▶ _PROBLEM REQUIREMENTS_
An exact copy of the entries is needed, with every line included.

═══ GIVEN ENTRIES

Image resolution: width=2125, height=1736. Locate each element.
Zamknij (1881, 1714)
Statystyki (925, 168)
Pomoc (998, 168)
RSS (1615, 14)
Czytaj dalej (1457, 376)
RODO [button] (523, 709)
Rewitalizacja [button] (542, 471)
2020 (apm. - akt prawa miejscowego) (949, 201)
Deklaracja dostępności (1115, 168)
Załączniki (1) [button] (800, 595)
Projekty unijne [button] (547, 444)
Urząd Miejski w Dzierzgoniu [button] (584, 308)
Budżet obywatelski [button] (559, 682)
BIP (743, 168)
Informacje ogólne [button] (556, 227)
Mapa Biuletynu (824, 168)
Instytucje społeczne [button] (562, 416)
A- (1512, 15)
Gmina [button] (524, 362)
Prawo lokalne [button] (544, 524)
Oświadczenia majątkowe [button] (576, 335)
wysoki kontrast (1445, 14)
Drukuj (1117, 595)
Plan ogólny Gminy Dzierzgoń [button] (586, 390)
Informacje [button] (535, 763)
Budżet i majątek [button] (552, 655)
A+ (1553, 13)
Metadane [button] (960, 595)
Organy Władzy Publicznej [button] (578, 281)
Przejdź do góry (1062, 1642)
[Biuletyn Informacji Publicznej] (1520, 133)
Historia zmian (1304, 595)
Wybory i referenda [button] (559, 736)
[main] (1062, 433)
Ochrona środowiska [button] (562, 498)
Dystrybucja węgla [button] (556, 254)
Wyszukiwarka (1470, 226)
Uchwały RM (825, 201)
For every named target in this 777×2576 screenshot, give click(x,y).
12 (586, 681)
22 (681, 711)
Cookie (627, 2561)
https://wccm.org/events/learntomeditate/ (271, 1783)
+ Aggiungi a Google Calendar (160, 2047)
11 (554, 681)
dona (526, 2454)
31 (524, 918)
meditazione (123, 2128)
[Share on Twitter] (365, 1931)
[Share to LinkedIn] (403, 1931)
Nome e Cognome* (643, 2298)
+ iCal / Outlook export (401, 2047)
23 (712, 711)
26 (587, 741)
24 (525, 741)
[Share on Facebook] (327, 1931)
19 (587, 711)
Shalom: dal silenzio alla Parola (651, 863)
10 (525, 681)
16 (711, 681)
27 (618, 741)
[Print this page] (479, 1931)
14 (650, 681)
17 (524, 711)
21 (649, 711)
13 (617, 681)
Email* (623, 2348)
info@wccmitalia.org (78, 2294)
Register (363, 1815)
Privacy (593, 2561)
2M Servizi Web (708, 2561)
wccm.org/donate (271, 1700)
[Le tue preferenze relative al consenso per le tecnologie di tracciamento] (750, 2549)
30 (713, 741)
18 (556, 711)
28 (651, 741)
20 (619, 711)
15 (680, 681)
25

══════

▶ _ANSWER BOX_
Image resolution: width=2125, height=1736. Locate each element.
Zamknij (1881, 1714)
Statystyki (925, 168)
Pomoc (998, 168)
RSS (1615, 14)
Czytaj dalej (1457, 376)
RODO [button] (523, 709)
Rewitalizacja [button] (542, 471)
2020 (apm. - akt prawa miejscowego) (949, 201)
Deklaracja dostępności (1115, 168)
Załączniki (1) [button] (800, 595)
Projekty unijne [button] (547, 444)
Urząd Miejski w Dzierzgoniu [button] (584, 308)
Budżet obywatelski [button] (559, 682)
BIP (743, 168)
Informacje ogólne [button] (556, 227)
Mapa Biuletynu (824, 168)
Instytucje społeczne [button] (562, 416)
A- (1512, 15)
Gmina [button] (524, 362)
Prawo lokalne [button] (544, 524)
Oświadczenia majątkowe [button] (576, 335)
wysoki kontrast (1445, 14)
Drukuj (1117, 595)
Plan ogólny Gminy Dzierzgoń [button] (586, 390)
Informacje [button] (535, 763)
Budżet i majątek [button] (552, 655)
A+ (1553, 13)
Metadane [button] (960, 595)
Organy Władzy Publicznej [button] (578, 281)
Przejdź do góry (1062, 1642)
[Biuletyn Informacji Publicznej] (1520, 133)
Historia zmian (1304, 595)
Wybory i referenda [button] (559, 736)
[main] (1062, 433)
Ochrona środowiska [button] (562, 498)
Dystrybucja węgla [button] (556, 254)
Wyszukiwarka (1470, 226)
Uchwały RM (825, 201)
For every named target in this 777×2576 screenshot, give click(x,y).
12 (586, 681)
22 (681, 711)
Cookie (627, 2561)
https://wccm.org/events/learntomeditate/ (271, 1783)
+ Aggiungi a Google Calendar (160, 2047)
11 (554, 681)
dona (526, 2454)
31 (524, 918)
meditazione (123, 2128)
[Share on Twitter] (365, 1931)
[Share to LinkedIn] (403, 1931)
Nome e Cognome* (643, 2298)
+ iCal / Outlook export (401, 2047)
23 (712, 711)
26 (587, 741)
24 (525, 741)
[Share on Facebook] (327, 1931)
19 (587, 711)
Shalom: dal silenzio alla Parola (651, 863)
10 (525, 681)
16 (711, 681)
27 (618, 741)
[Print this page] (479, 1931)
14 (650, 681)
17 (524, 711)
21 (649, 711)
13 (617, 681)
Email* (623, 2348)
info@wccmitalia.org (78, 2294)
Register (363, 1815)
Privacy (593, 2561)
2M Servizi Web (708, 2561)
wccm.org/donate (271, 1700)
[Le tue preferenze relative al consenso per le tecnologie di tracciamento] (750, 2549)
30 (713, 741)
18 (556, 711)
28 (651, 741)
20 (619, 711)
15 (680, 681)
25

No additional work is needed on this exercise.